Navigation service provided to aircraft by air traffic control

Aircraft vectoring is a navigation service provided to aircraft by air traffic control. The controller decides on a particular airfield traffic pattern for the aircraft to fly, composed of specific legs or vectors. The aircraft then follows this pattern when the controller instructs the pilot to fly specific headings at appropriate times.

Vectoring is used to separate aircraft by a specified distance, to aid the navigation of flights, and to guide arriving aircraft to a position from which they can continue their final approach to land under the guidance of an approach procedure published by the FAA.

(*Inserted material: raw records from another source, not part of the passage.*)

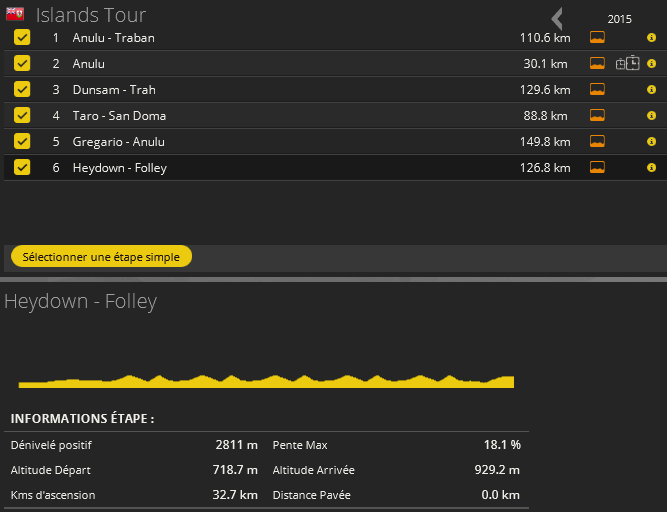This screenshot has width=667, height=512.
Task: Click the Sélectionner une étape simple button
Action: [x=101, y=257]
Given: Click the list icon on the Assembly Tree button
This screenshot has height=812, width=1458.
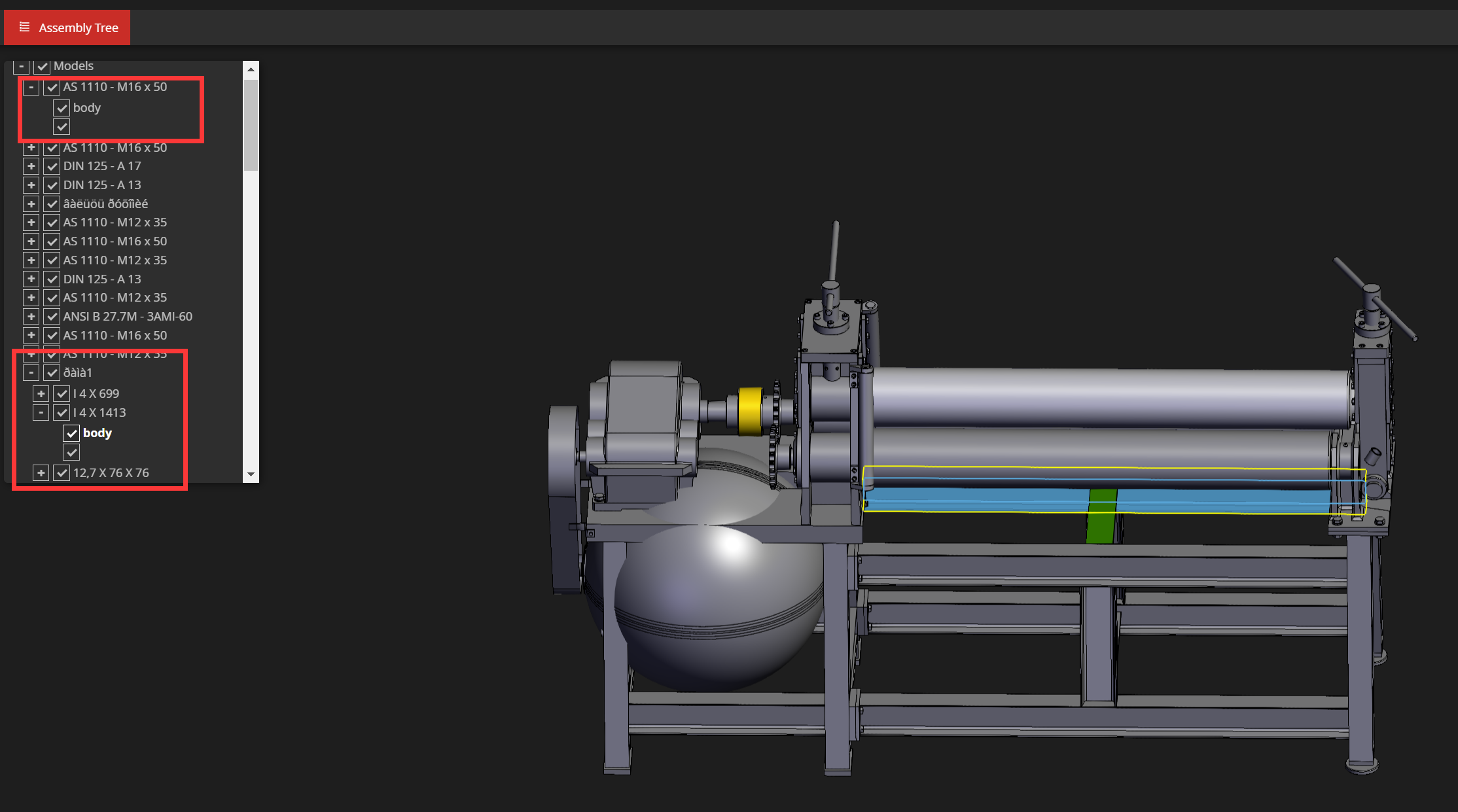Looking at the screenshot, I should pos(25,27).
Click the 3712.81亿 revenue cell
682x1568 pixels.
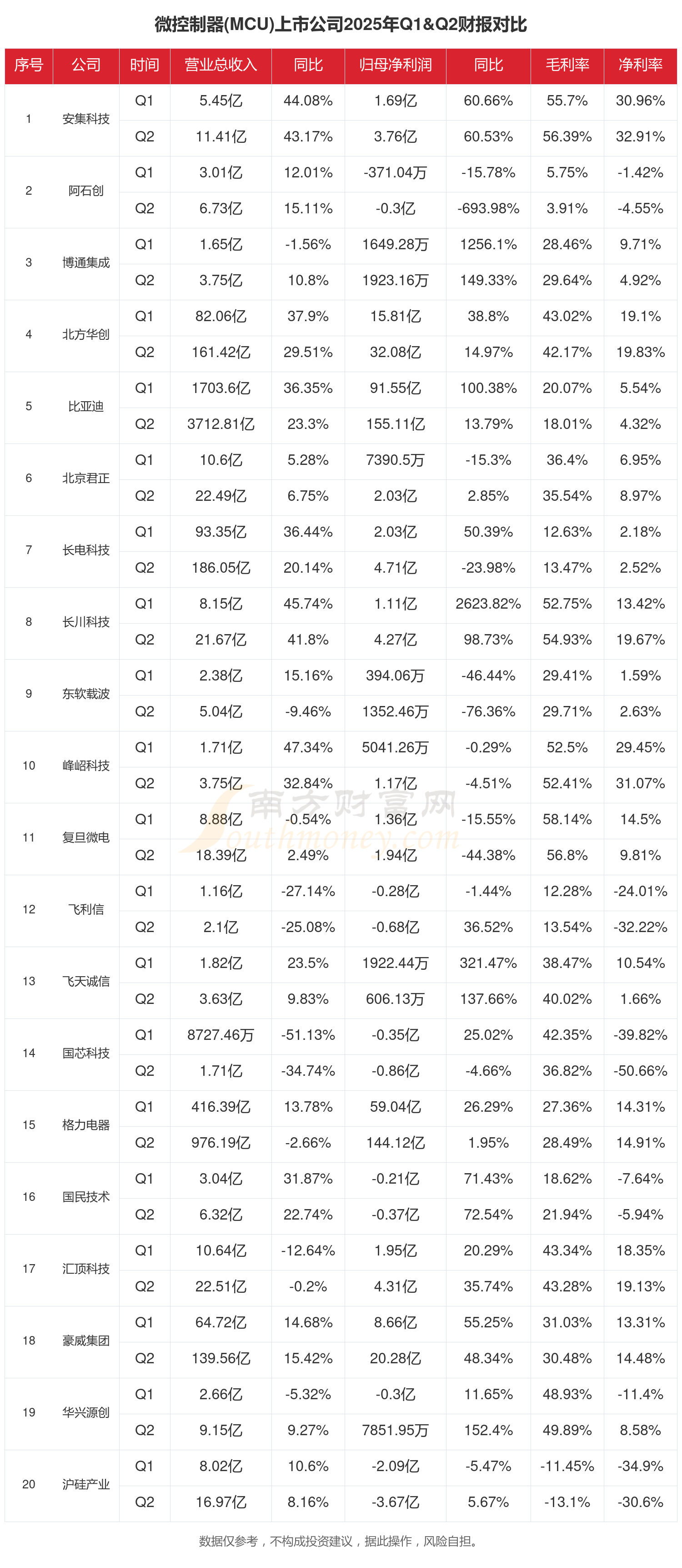(220, 424)
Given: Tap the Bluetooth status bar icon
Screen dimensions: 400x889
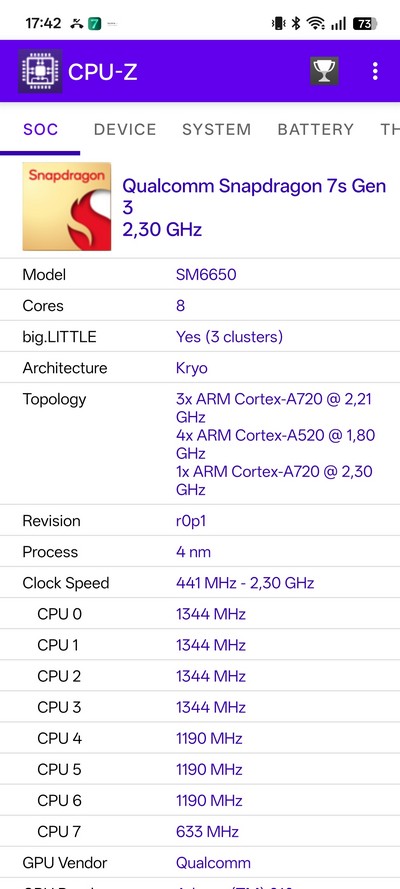Looking at the screenshot, I should 296,23.
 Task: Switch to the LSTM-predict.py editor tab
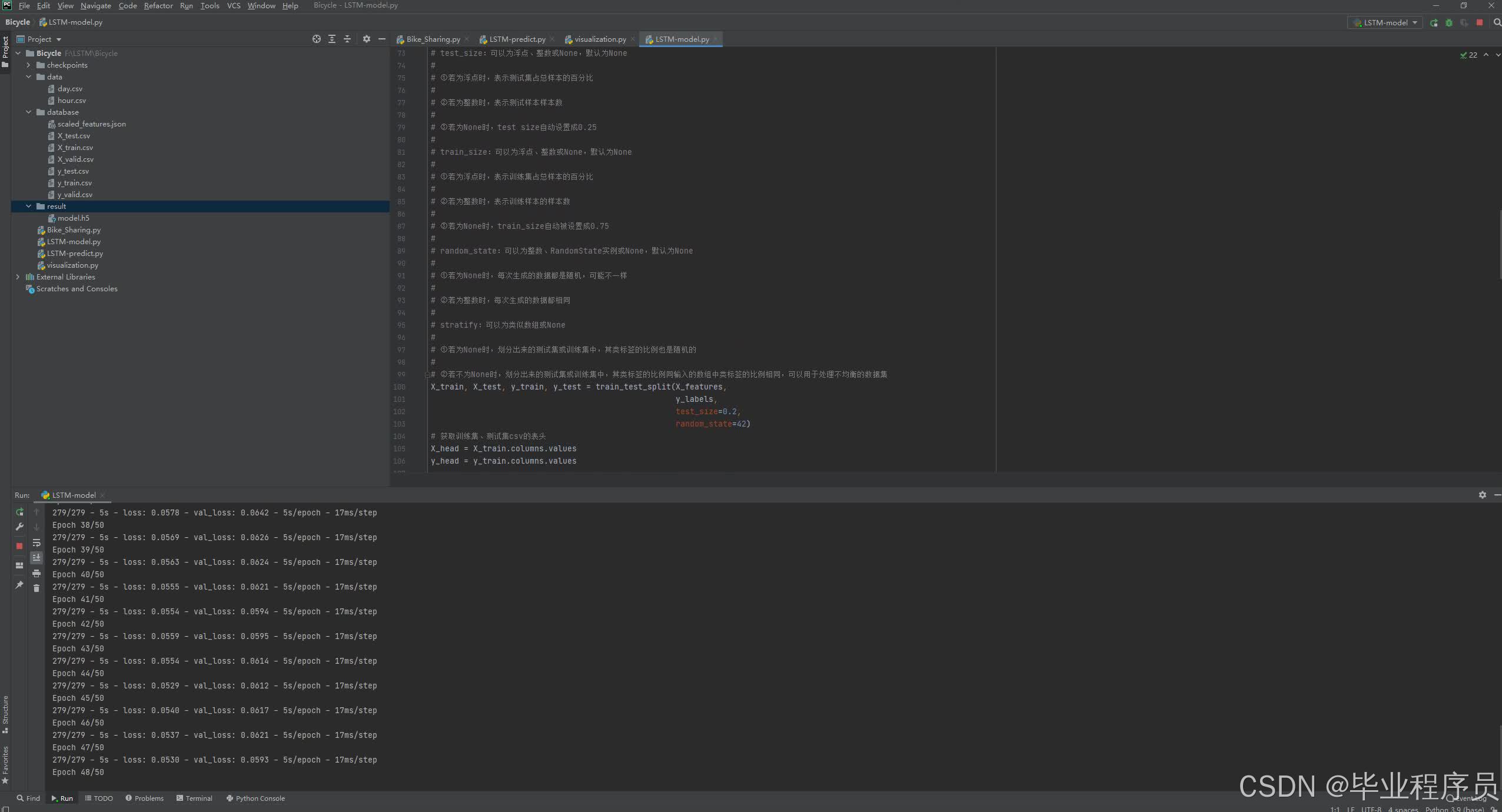[x=517, y=39]
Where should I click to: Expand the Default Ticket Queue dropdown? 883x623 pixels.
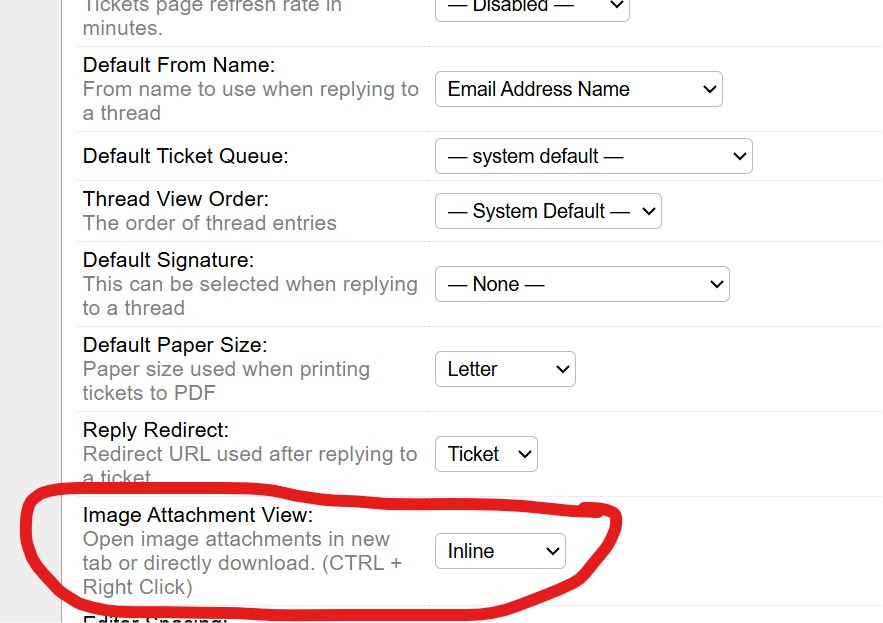click(593, 156)
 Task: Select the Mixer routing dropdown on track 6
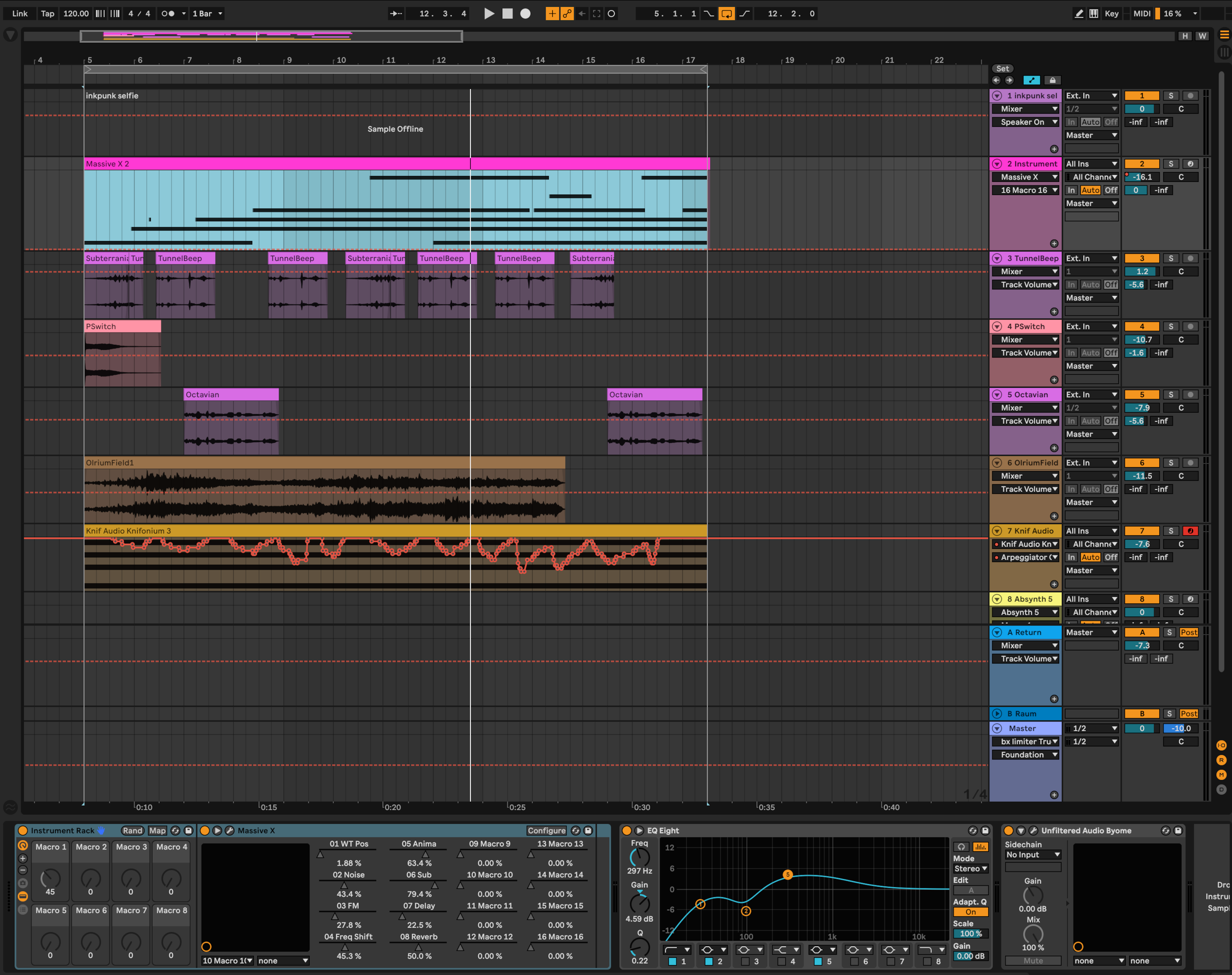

Vectoring is the provision of navigational guidance to aircraft in the form of specific headings, based on the use of an ATS surveillance system.
Aircraft may be vectored to:
- apply ATS surveillance system separation
- achieve an expeditious flow of aircraft
- maximise use of available airspace
- comply with noise abatement procedures
- avoid areas of known hazardous weather or known severe turbulence.
- adjust the arrival sequence
- establish the aircraft on final approach track of a pilot-interpreted approach
- maneuver an aircraft into a suitable position below the clouds near an aerodrome for a visual approach and landing.
The nature of Terminal area operations means that vectoring plays a significant part in the way controllers' process traffic.

In addition to separation and sequencing, vectoring is often used in training environments to familiarize new pilots with air traffic control instructions and radio phraseology. Vectoring is also employed in cases of emergency, such as guiding aircraft suffering instrument failures toward a safe landing area. In modern air traffic management systems, radar vectoring is increasingly complemented by Performance-Based Navigation (PBN) procedures, which reduce the need for tactical vectoring while still allowing controllers to intervene when traffic complexity or weather requires it.